Top N items from a Spark DataFrame/RDD

Top N items from a Spark DataFrame/RDD - scala

My requirement is to get the top N items from a dataframe.
I've this DataFrame:
val df = List(
("MA", "USA"),
("MA", "USA"),
("OH", "USA"),
("OH", "USA"),
("OH", "USA"),
("OH", "USA"),
("NY", "USA"),
("NY", "USA"),
("NY", "USA"),
("NY", "USA"),
("NY", "USA"),
("NY", "USA"),
("CT", "USA"),
("CT", "USA"),
("CT", "USA"),
("CT", "USA"),
("CT", "USA")).toDF("value", "country")
I was able to map it to an RDD[((Int, String), Long)]
colValCount:
Read: ((colIdx, value), count)
((0,CT),5)
((0,MA),2)
((0,OH),4)
((0,NY),6)
((1,USA),17)
Now I need to get the top 2 items for each column index. So my expected output is this:
RDD[((Int, String), Long)]
((0,CT),5)
((0,NY),6)
((1,USA),17)
I've tried using freqItems api in DataFrame but it's slow.
Any suggestions are welcome.

For example:
import org.apache.spark.sql.functions._
df.select(lit(0).alias("index"), $"value")
.union(df.select(lit(1), $"country"))
.groupBy($"index", $"value")
.count
.orderBy($"count".desc)
.limit(3)
.show
// +-----+-----+-----+
// |index|value|count|
// +-----+-----+-----+
// | 1| USA| 17|
// | 0| NY| 6|
// | 0| CT| 5|
// +-----+-----+-----+
where:
df.select(lit(0).alias("index"), $"value")
.union(df.select(lit(1), $"country"))
creates a two column DataFrame:
// +-----+-----+
// |index|value|
// +-----+-----+
// | 0| MA|
// | 0| MA|
// | 0| OH|
// | 0| OH|
// | 0| OH|
// | 0| OH|
// | 0| NY|
// | 0| NY|
// | 0| NY|
// | 0| NY|
// | 0| NY|
// | 0| NY|
// | 0| CT|
// | 0| CT|
// | 0| CT|
// | 0| CT|
// | 0| CT|
// | 1| USA|
// | 1| USA|
// | 1| USA|
// +-----+-----+
If you want specifically two values for each column:
import org.apache.spark.sql.DataFrame
def topN(df: DataFrame, key: String, n: Int) = {
df.select(
lit(df.columns.indexOf(key)).alias("index"),
col(key).alias("value"))
.groupBy("index", "value")
.count
.orderBy($"count")
.limit(n)
}
topN(df, "value", 2).union(topN(df, "country", 2)).show
// +-----+-----+-----+
// |index|value|count|
// +-----+-----+-----+
// | 0| MA| 2|
// | 0| OH| 4|
// | 1| USA| 17|
// +-----+-----+-----+
So like pault said - just "some combination of sort() and limit()".

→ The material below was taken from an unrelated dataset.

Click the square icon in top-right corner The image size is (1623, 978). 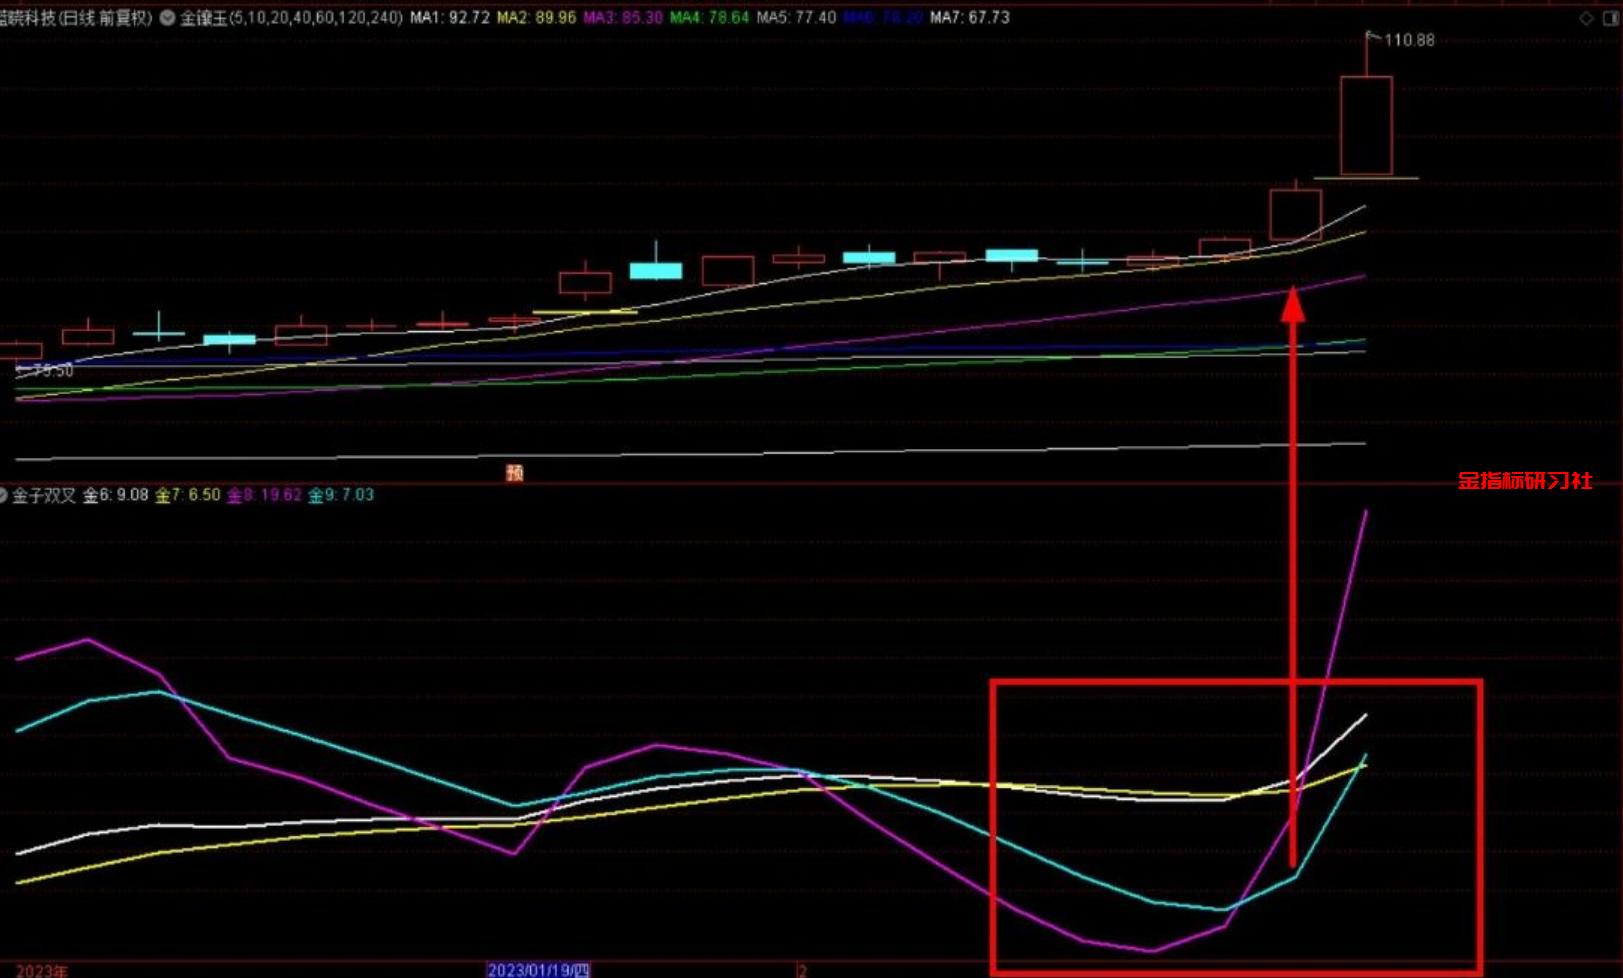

The easiest way to do this - a natural window function - is by writing SQL. Spark comes with SQL syntax, and SQL is a great and expressive tool for this problem.
Register your dataframe as a temp table, and then group and window on it.
spark.sql("""SELECT idx, value, ROW_NUMBER() OVER (PARTITION BY idx ORDER BY c DESC) as r
FROM (
SELECT idx, value, COUNT(*) as c
FROM (SELECT 0 as idx, value FROM df UNION ALL SELECT 1, country FROM df)
GROUP BY idx, value)
HAVING r <= 2""").show()
I'd like to see if any of the procedural / scala approaches will let you perform the window function without an iteration or loop. I'm not aware of anything in the Spark API that would support it.
Incidentally, if you have an arbitrary number of columns you want to include then you can quite easily generate the inner section (SELECT 0 as idx, value ... UNION ALL SELECT 1, country, etc) dynamically using the list of columns.

Given your last RDD:
val rdd =
sc.parallelize(
List(
((0, "CT"), 5),
((0, "MA"), 2),
((0, "OH"), 4),
((0, "NY"), 6),
((1, "USA"), 17)
))
rdd.filter(_._1._1 == 0).sortBy(-_._2).take(2).foreach(println)
> ((0,NY),6)
> ((0,CT),5)
rdd.filter(_._1._1 == 1).sortBy(-_._2).take(2).foreach(println)
> ((1,USA),17)
We first get items for a given column index (.filter(_._1._1 == 0)). Then we sort items by decreasing order (.sortBy(-_._2)). And finally, we take at most the 2 first elements (.take(2)), which takes only 1 element if the nbr of record is lower than 2.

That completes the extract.